Porque é que muitas vezes, por exemplo, nas práticas penitenciais da Quaresma, onde está, por exemplo, a questão do jejum e da esmola. Normalmente nós, quando fazemos jejum, não é só para nos privarmos de alguma coisa. E o Papa disse isto agora recentemente.
É para que quando esse jejum, esse privar-nos de alguma coisa, leva-nos a um exercício de atenção ao outro e de caridade para com o outro, transformando aquilo que eu me privo em generosidade e em caridade e em esmola, eu ajudo o outro. E, portanto, a dimensão penitencial não tem apenas um fim em si próprio, mas é um meio pelo qual eu vivo uma vida também mais austera, mais simples, mais humilde, e transformo isso em gesto de atenção e de caridade àquele que mais precisa. Ou seja, numa atitude também de amor.

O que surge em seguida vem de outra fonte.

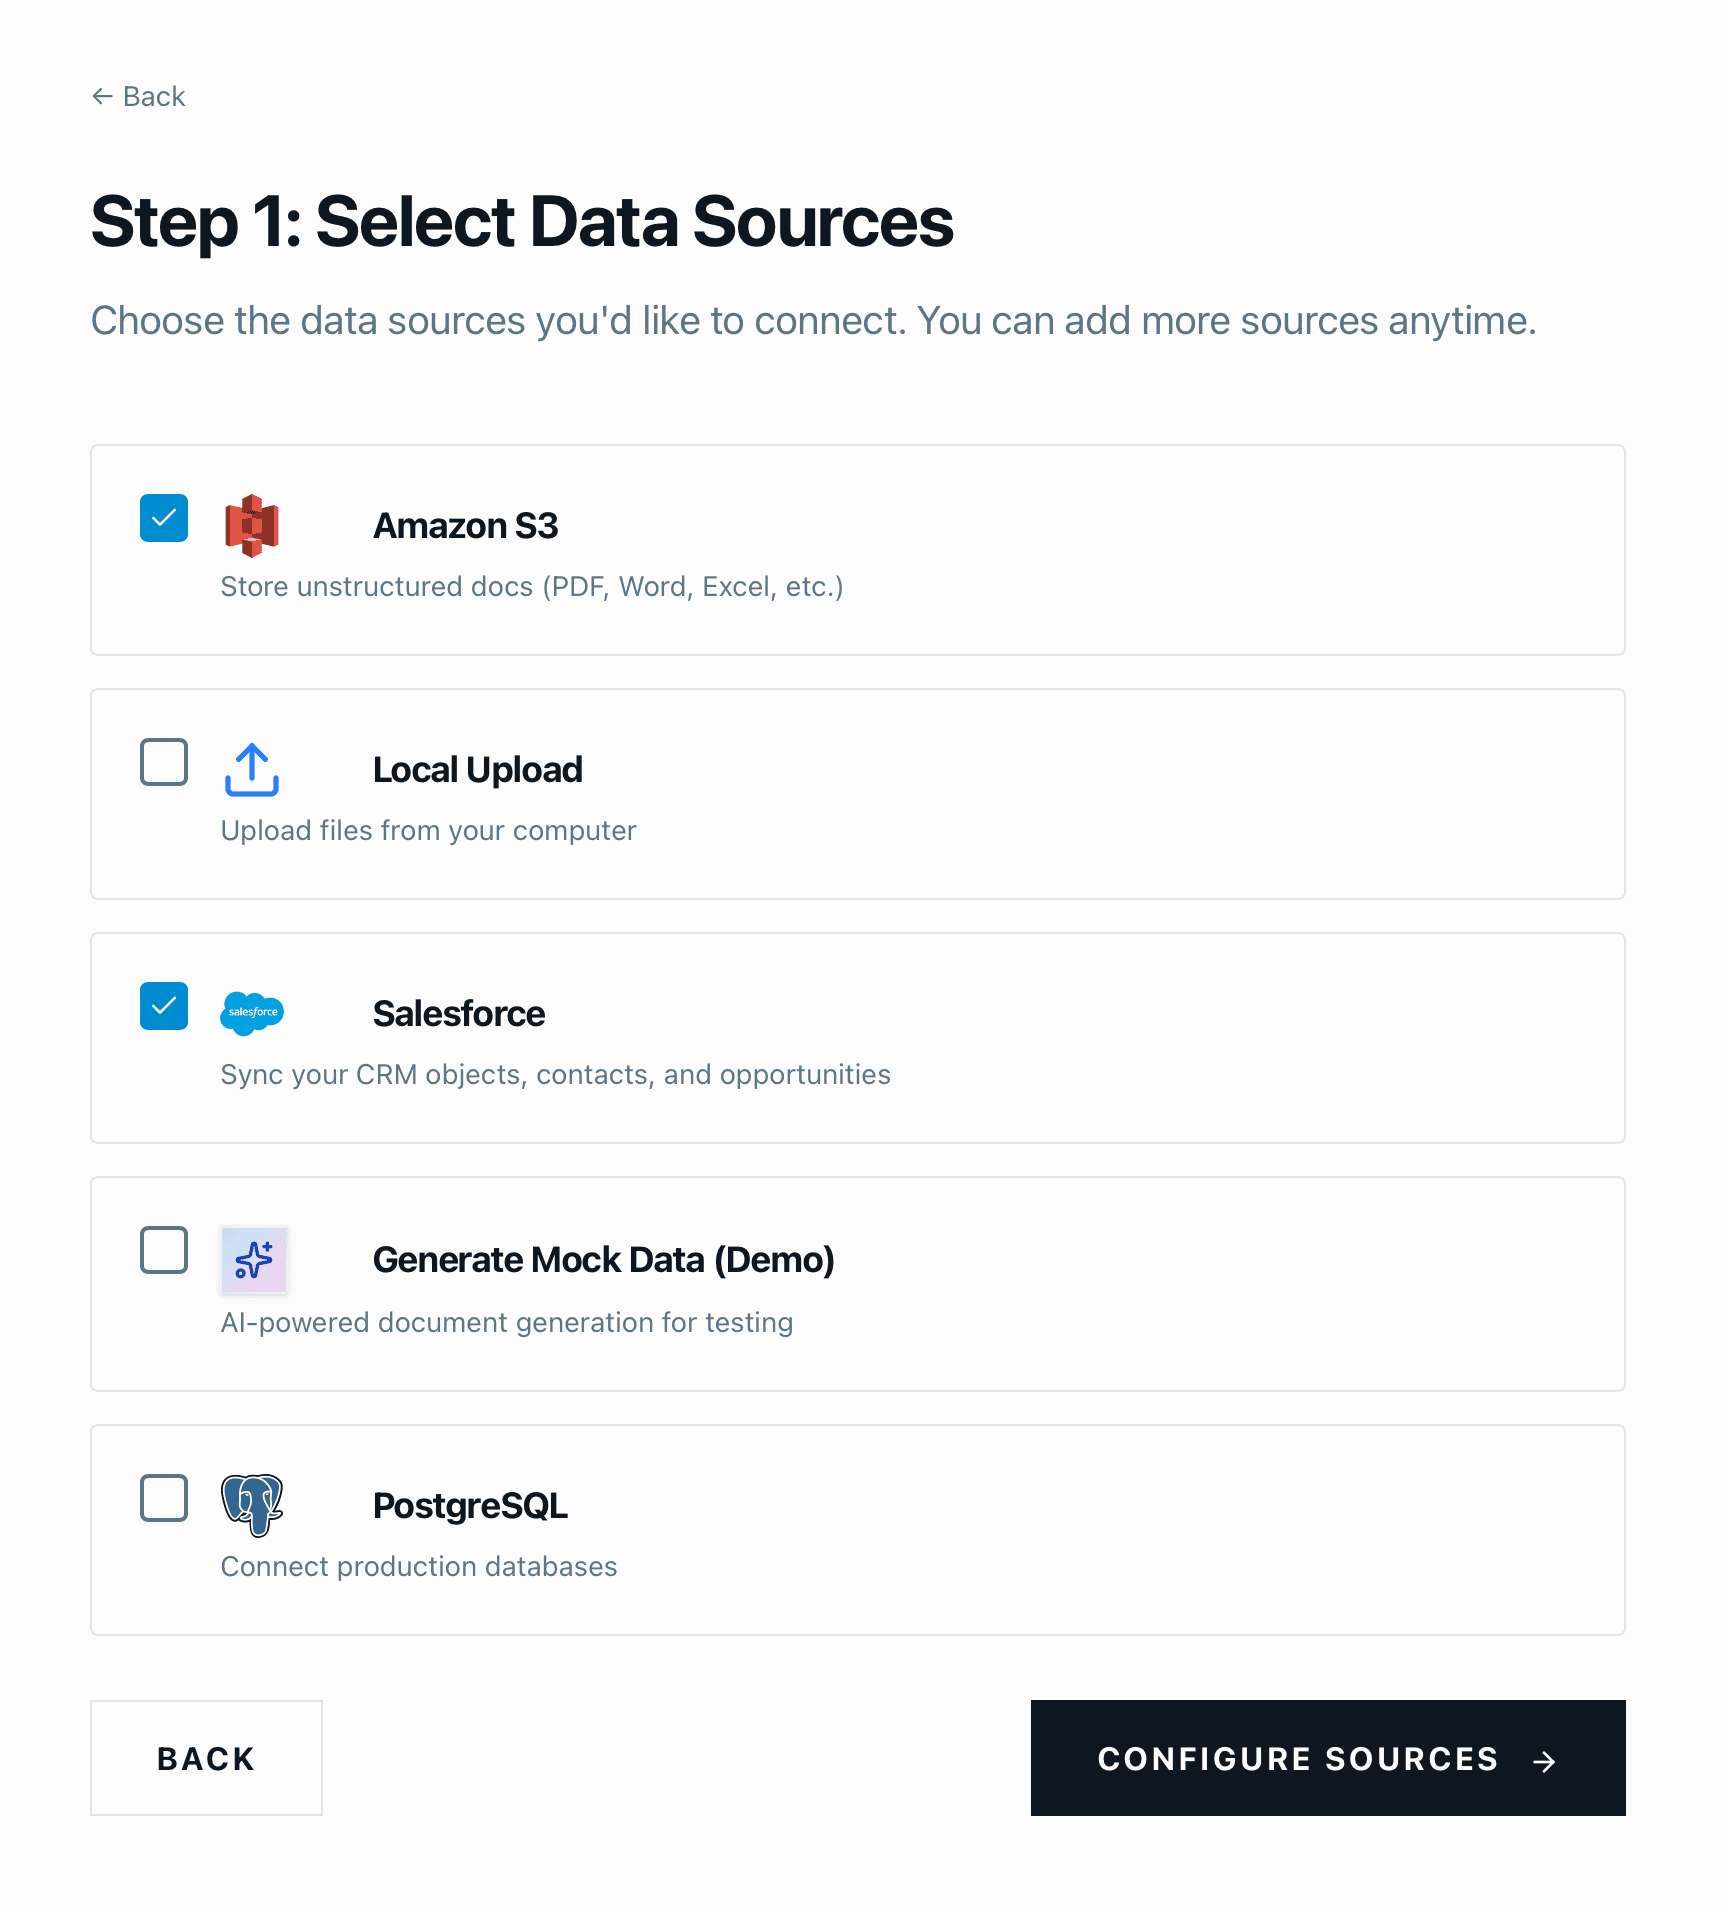Click Configure Sources
The image size is (1722, 1912).
click(x=1328, y=1758)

Recentemente falava da questão do amor e do amor enquanto oferta de si próprio, enquanto oblação, enquanto entrega. Também aqui esse amor se manifesta. E por isso é que a dimensão penitencial procura sempre esta configuração a Cristo.
Mesmo quando eu às vezes faço um sacrifício. Dou o exemplo do despertador. Às vezes tenho que pôr dois ou três toques de despertador para conseguir abrir bem os olhos e levantar-me da cama. Eu ponho dois, mas é por hábito.
Mas, por exemplo, aquela ousadia, aquela virtude do despertador toca e eu levanto-me imediatamente da cama, que é uma coisa difícil às vezes. Às vezes esse pequeno gesto penitencial, de esforço pessoal, leva-me a uma disciplina de vida, leva-me a não me deixar levar pela preguiça, leva-me até se calhar a cumprir melhor os meus horários, leva-me a ter uma vida mais exigente também. E isso aproxima-me mais de Deus.
Porquê? Porque é uma vida mais virtuosa. É uma vida de maior domínio sobre mim próprio e sobre as coisas da natureza humana, afeiçoando-me assim àquilo que é a verdade. E isso faz todo sentido também relativamente às renúncias quaresmais, porque o que acontece muitas vezes é eu não vou gastar, não vou consumir isto ou aquilo, é a minha penitência, mas esse valor monetário eu vou usar para a minha renúncia quaresmal.
O Papa também disse, que o nosso jejum se transforme também em dar alimento ao outro. Ou seja, que não seja apenas uma privação e assim até poupo uns trocos. Não.
Mas que isso se torne de facto em generosidade. E que a nossa renúncia quaresmal não seja apenas olha, renúncia, deixei cá a ver, então se calhar até vou aqui dar 10 euros ou 20 euros e fico com a minha consciência tranquila. Quer dizer, não é mau, é bom, é melhor que nada.
Mas se esses 10 euros ou 20 euros forem significado que eu me privei de alguma coisa e que eu transformo isso em generosidade, muito melhor, e aí sim é o verdadeiro sentido da renúncia quaresmal. É algo que eu de facto renunciei durante o tempo de quaresma e o transformo em gesto de amor para com o outro, para com a humanidade, para com o bem do próximo.
Penso que algumas pessoas se reconheceram um bocadinho nisto. Há uns tempos, entre colegas, uma dizia assim “se me virem mexer em café agora na quaresma, gritem comigo que eu posso me esquecer, que eu gosto tanto de café que essa vai ser a minha renúncia”.
É verdade, às vezes são coisas tão simples mas que às vezes também é um sinal de marcarmos também este tempo de forma diferente.